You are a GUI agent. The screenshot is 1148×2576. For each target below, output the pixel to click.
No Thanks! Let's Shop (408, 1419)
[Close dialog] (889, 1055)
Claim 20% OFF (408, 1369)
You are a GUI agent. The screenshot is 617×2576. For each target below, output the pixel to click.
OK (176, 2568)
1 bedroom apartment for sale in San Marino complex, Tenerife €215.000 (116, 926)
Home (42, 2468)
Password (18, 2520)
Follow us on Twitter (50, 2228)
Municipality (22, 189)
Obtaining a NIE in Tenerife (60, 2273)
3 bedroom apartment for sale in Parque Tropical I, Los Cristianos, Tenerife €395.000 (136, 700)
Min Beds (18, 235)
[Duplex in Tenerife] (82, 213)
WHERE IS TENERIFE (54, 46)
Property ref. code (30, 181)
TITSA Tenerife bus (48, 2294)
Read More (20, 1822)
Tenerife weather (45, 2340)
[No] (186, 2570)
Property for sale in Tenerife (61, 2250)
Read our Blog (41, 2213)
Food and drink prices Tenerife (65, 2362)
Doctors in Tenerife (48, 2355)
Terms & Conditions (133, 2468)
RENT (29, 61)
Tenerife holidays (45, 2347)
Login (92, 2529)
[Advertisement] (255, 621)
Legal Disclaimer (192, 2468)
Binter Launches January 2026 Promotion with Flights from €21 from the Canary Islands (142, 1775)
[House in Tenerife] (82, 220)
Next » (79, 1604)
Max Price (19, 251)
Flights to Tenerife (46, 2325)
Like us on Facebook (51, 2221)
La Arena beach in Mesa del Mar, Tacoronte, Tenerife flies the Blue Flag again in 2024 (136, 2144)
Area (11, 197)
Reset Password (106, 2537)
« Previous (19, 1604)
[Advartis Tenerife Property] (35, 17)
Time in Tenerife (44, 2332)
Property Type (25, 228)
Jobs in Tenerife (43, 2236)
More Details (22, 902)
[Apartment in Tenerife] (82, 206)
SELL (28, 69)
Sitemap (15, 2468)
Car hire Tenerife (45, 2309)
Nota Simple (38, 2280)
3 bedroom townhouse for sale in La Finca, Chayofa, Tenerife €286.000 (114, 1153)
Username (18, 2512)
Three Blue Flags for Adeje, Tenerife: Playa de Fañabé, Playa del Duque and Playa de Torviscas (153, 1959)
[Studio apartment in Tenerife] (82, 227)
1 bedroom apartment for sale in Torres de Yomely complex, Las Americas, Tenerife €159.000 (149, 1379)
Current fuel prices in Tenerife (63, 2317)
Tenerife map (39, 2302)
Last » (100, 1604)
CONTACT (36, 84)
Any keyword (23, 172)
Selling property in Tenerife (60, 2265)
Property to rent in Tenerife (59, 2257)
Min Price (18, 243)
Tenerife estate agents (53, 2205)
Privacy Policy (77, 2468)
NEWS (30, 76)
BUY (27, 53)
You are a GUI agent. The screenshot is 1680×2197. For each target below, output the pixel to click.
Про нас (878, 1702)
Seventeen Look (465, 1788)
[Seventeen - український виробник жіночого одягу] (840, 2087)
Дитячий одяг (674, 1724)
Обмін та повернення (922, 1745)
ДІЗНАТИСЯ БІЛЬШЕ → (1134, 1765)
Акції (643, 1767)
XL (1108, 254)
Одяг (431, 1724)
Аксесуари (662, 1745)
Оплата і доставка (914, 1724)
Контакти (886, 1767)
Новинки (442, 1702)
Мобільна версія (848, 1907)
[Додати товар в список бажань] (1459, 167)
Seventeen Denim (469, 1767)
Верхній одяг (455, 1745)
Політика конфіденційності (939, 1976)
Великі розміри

◇ ◇ ◇ ◇

# Problem:
Starting at the line above that contains "Read our Blog (41, 2213)", repeat each line exactly up to and including the line that contains "Username (18, 2512)", and stop there.

# Task response:
Read our Blog (41, 2213)
Food and drink prices Tenerife (65, 2362)
Doctors in Tenerife (48, 2355)
Terms & Conditions (133, 2468)
RENT (29, 61)
Tenerife holidays (45, 2347)
Login (92, 2529)
[Advertisement] (255, 621)
Legal Disclaimer (192, 2468)
Binter Launches January 2026 Promotion with Flights from €21 from the Canary Islands (142, 1775)
[House in Tenerife] (82, 220)
Next » (79, 1604)
Max Price (19, 251)
Flights to Tenerife (46, 2325)
Like us on Facebook (51, 2221)
La Arena beach in Mesa del Mar, Tacoronte, Tenerife flies the Blue Flag again in 2024 (136, 2144)
Area (11, 197)
Reset Password (106, 2537)
« Previous (19, 1604)
[Advartis Tenerife Property] (35, 17)
Time in Tenerife (44, 2332)
Property Type (25, 228)
Jobs in Tenerife (43, 2236)
More Details (22, 902)
[Apartment in Tenerife] (82, 206)
SELL (28, 69)
Sitemap (15, 2468)
Car hire Tenerife (45, 2309)
Nota Simple (38, 2280)
3 bedroom townhouse for sale in La Finca, Chayofa, Tenerife €286.000 (114, 1153)
Username (18, 2512)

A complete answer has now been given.